Psychoanalysts that followed Freud such as Adler and Jung accepted many of the basic ideas of Freud. The basic personality structure of Id, Ego, and Superego made sense to most neo-Freudians as did the importance of unconscious motivation, the significance of childhood in personality development and the roles of anxiety and defense mechanisms. However, Fromm viewed the Ego as more of a mediator between the pleasure and reality principles, and placed more emphasis on conscious motivation. Erikson in turn emphasized the importance of psychosocial stages and deemphasized the role of sexuality in human development. Heuristic research motivated by psychoanalytic concepts included the concept of unconscious motivation measured in the Thematic Apperception Test (TAT), and the Rorschach Inkblot Test. However, overall the research inspired by psychoanalysis lacked in both reliability and validity (Peterson, 1978). More importantly recent research has contradicted many of Freud’s ideas and conceptions.
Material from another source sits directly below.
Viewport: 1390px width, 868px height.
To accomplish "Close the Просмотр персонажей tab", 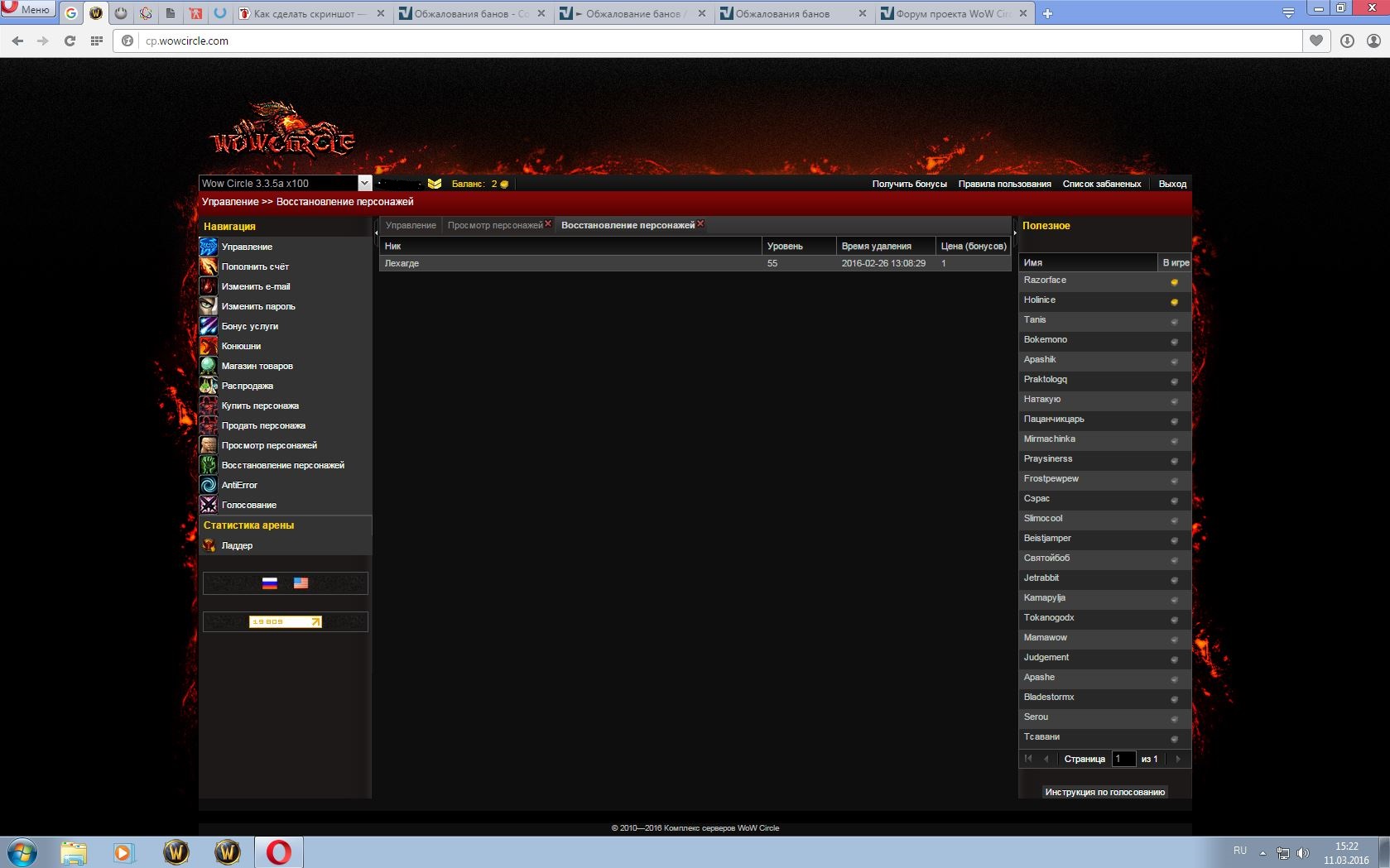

For example, Kagan (1989) noted that despite the lower levels of sexual repression in our libertine modern society (that was thought by Freud to cause psychological disorders) the expected frequency of disorders have not diminished suggesting that other variables are at play in psychological dysfunction. On the other hand the ideas of unconscious motivation appear to have validity (Kihlstrom, 1990) since we are limited in the access to the information in our minds, although now the unconscious is thought of as cognitive schemas that process stimuli and control our perceptions.